Earlier this year the parents of a young boy who suffered catastrophic epilepsy from birth petitioned the Government for a licence permitted them to administer cannabis oil, which has been medically proven to relieve the symptoms of chronic epilepsy and numerous other conditions, including Crohns disease, Tourette’s syndrome and other neurological conditions.  The licence was granted amid a huge outpouring of public support in June, and in October of this year the Home Secretary announced that legislation would soon be introduced to permit doctors to prescribe cannabis oil for medicinal uses.  It may be that this is the first small step towards the decriminalisation of cannabis for personal use, as has recently occurred in Canada.  For discussion on the decriminalisation of drug use see Wilson 2.2.C.3.

Returning to the question of assisted dying, this was an important feature in a case which featured the deceased, Mark van Dongen, who, in 2017, had applied for euthanasia at a specialist clinic in Belgium where the practice is legal.  The application was granted and Van Dongen’s life was terminated.  The unusual feature in this case is provided by the context in which this tragic event came about.  Two years earlier his former partner had thrown concentrated sulphuric acid over him, while he was sleeping, as revenge for having been jilted.  This left him blind, and paralysed and resulted in his leg being amputated.  He was also left in permanent, insufferable pain.  These facts together with  complications, which set in shortly before his medical termination ,led to his decision to seek assisted dying.  He had concluded that he would rather die than live with his injuries.

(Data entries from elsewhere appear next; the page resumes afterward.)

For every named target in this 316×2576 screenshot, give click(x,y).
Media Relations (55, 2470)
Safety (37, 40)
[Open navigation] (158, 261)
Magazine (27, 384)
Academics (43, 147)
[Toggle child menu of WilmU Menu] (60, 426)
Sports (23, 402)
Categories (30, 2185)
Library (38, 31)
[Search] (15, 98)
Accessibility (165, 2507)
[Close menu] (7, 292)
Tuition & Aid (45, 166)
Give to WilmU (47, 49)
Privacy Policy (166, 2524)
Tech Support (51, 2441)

The defendant, Wallace, was charged with murder but the judge at first instance withdrew the charge from the jury on the ground that the cause of death was not the throwing of the acid but the deceased’s own choice to terminate his life.  The jury convicted Wallace of throwing a corrosive liquid with intent, contrary to section 29 Offences Against the Person Act 1861.

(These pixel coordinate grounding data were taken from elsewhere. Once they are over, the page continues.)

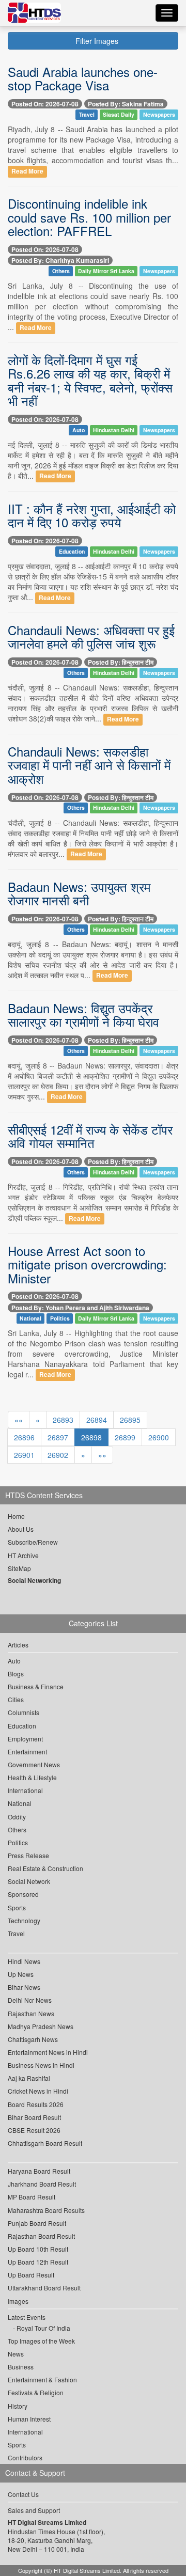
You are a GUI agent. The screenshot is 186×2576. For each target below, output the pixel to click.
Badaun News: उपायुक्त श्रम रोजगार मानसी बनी (79, 893)
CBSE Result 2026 (34, 2130)
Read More (27, 171)
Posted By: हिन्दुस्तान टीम (120, 662)
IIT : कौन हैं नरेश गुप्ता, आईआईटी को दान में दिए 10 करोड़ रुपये (92, 515)
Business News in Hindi (41, 2065)
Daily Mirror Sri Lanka (106, 271)
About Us (21, 1529)
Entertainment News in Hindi (48, 2052)
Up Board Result (31, 2274)
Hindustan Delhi (113, 430)
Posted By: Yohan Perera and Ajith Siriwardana (80, 1307)
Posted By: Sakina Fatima (126, 103)
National (30, 1318)
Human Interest (29, 2418)
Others (61, 271)
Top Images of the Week (41, 2340)
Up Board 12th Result (38, 2261)
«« (18, 1420)
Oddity (17, 1816)
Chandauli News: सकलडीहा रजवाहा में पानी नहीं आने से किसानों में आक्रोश (89, 765)
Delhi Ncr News (30, 2000)
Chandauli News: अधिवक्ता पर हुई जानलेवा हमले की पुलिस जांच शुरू (91, 636)
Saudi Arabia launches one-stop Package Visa (83, 78)
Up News (21, 1974)
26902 (58, 1455)
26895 (130, 1420)
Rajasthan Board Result (41, 2236)
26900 (158, 1437)
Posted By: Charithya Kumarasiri (60, 260)
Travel (87, 114)
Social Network (29, 1881)
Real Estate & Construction (45, 1868)
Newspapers (159, 114)
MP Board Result (31, 2196)
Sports (17, 1907)
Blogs (16, 1673)
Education (72, 551)
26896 (24, 1437)
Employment (25, 1738)
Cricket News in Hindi (38, 2090)
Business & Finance (36, 1686)
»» (102, 1455)
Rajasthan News (31, 2013)
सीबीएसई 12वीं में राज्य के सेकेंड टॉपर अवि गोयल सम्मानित (90, 1136)
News (16, 2353)
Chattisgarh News (33, 2039)
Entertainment (27, 1751)
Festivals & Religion (36, 2392)
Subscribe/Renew (33, 1541)
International (25, 1790)
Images (18, 2301)
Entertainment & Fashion (42, 2379)
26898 (91, 1437)
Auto (78, 430)
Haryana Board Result (39, 2170)
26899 (125, 1437)
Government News (34, 1764)
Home (16, 1516)
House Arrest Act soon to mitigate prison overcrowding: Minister (87, 1264)
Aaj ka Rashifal (29, 2078)
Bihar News (24, 1987)
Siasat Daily (118, 114)
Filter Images (95, 41)
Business (21, 2366)
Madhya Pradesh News (40, 2026)
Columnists (23, 1712)
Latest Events (26, 2317)
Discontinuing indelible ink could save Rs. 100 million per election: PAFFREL (89, 217)
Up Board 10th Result (38, 2248)
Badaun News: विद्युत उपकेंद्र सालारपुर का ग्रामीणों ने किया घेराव (83, 1014)
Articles (18, 1644)
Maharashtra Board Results (46, 2210)
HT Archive (23, 1555)
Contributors (25, 2457)
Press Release (28, 1855)
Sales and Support (34, 2510)
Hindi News (24, 1961)
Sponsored (23, 1894)
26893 (63, 1420)
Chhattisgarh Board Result (45, 2143)
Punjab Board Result (37, 2223)
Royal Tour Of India (43, 2327)
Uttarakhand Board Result (44, 2287)
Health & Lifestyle (32, 1777)
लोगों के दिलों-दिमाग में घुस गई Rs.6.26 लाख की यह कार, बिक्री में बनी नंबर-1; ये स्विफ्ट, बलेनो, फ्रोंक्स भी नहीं (90, 380)
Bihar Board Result (34, 2117)
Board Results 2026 (36, 2104)
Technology (24, 1920)
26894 (96, 1420)
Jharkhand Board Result (42, 2183)
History (17, 2405)
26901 (24, 1455)
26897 (58, 1437)
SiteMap (19, 1568)
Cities (16, 1699)
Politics (60, 1318)
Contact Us (23, 2494)
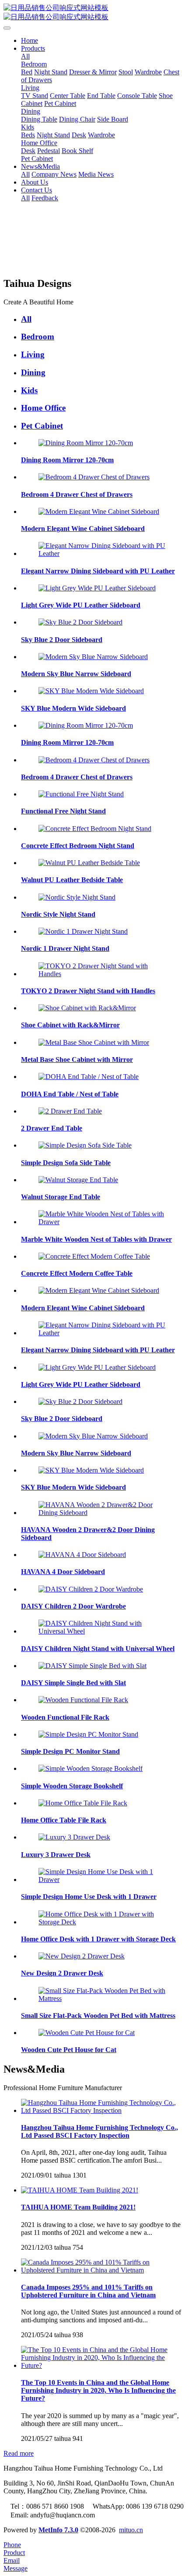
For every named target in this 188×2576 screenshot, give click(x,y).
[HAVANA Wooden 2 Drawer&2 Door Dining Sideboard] (102, 1512)
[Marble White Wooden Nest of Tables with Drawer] (102, 1221)
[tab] (103, 319)
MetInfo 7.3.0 (58, 2530)
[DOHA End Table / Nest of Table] (88, 1076)
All (25, 56)
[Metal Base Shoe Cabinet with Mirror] (93, 1042)
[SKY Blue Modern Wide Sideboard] (91, 691)
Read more (18, 2453)
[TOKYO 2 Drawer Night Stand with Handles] (102, 973)
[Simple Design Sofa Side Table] (85, 1145)
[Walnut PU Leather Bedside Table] (89, 862)
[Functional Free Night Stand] (81, 794)
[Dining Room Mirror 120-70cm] (85, 443)
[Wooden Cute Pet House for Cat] (86, 2032)
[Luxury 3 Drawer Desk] (74, 1837)
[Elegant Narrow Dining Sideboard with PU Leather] (102, 553)
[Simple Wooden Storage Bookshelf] (90, 1768)
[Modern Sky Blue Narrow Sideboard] (93, 656)
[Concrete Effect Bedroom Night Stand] (94, 828)
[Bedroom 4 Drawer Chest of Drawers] (94, 477)
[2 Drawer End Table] (70, 1111)
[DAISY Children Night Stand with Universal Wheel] (102, 1631)
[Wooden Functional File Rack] (83, 1699)
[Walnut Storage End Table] (78, 1179)
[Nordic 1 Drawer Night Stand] (83, 931)
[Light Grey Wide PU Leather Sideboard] (97, 588)
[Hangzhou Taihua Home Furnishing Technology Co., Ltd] (94, 12)
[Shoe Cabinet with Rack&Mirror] (87, 1008)
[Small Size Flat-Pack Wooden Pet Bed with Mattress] (102, 1998)
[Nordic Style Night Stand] (76, 897)
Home (29, 40)
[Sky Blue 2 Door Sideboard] (80, 622)
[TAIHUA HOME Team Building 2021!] (79, 2190)
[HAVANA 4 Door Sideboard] (82, 1554)
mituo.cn (131, 2530)
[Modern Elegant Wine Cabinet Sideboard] (98, 511)
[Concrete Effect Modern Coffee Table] (94, 1256)
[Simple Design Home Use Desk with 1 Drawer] (102, 1879)
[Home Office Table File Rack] (82, 1803)
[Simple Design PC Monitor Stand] (88, 1734)
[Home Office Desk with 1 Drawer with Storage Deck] (102, 1922)
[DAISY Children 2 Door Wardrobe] (90, 1589)
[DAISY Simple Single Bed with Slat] (92, 1665)
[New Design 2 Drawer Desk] (81, 1956)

On appeal the Court of Appeal held that it was wrong for the judge to withdraw the murder charge from the jury on the ground of causation.  Although the attack had occurred 2 years before the termination the events were clearly connected, and the deceased’s decision was not voluntary in the sense that it was his free choice.  The overriding issue, as it is in all cases in which causal responsibility is being attributed where there is more than one cause, is  ‘whether the acts of the defendant can fairly be said to have made a significant contribution to the victim’s death’.

Following a retrial earlier this year the defendant was again acquitted of murder and convicted of the section 29 offence.  The importance of this case is not the eventual jury verdict.  It was open to them to have convicted of murder but they clearly felt uneasy about doing so after such a long period.  What is significant is the Court of Appeal’s initial opinion that a decision to commit suicide as a result of wrongful action taken against the deceased by the defendant does not necessarily, as here, break the chain of causation linking act with death.  For discussion of how the conduct of the victim may affect the attribution of causal responsibility see Wilson 5.6.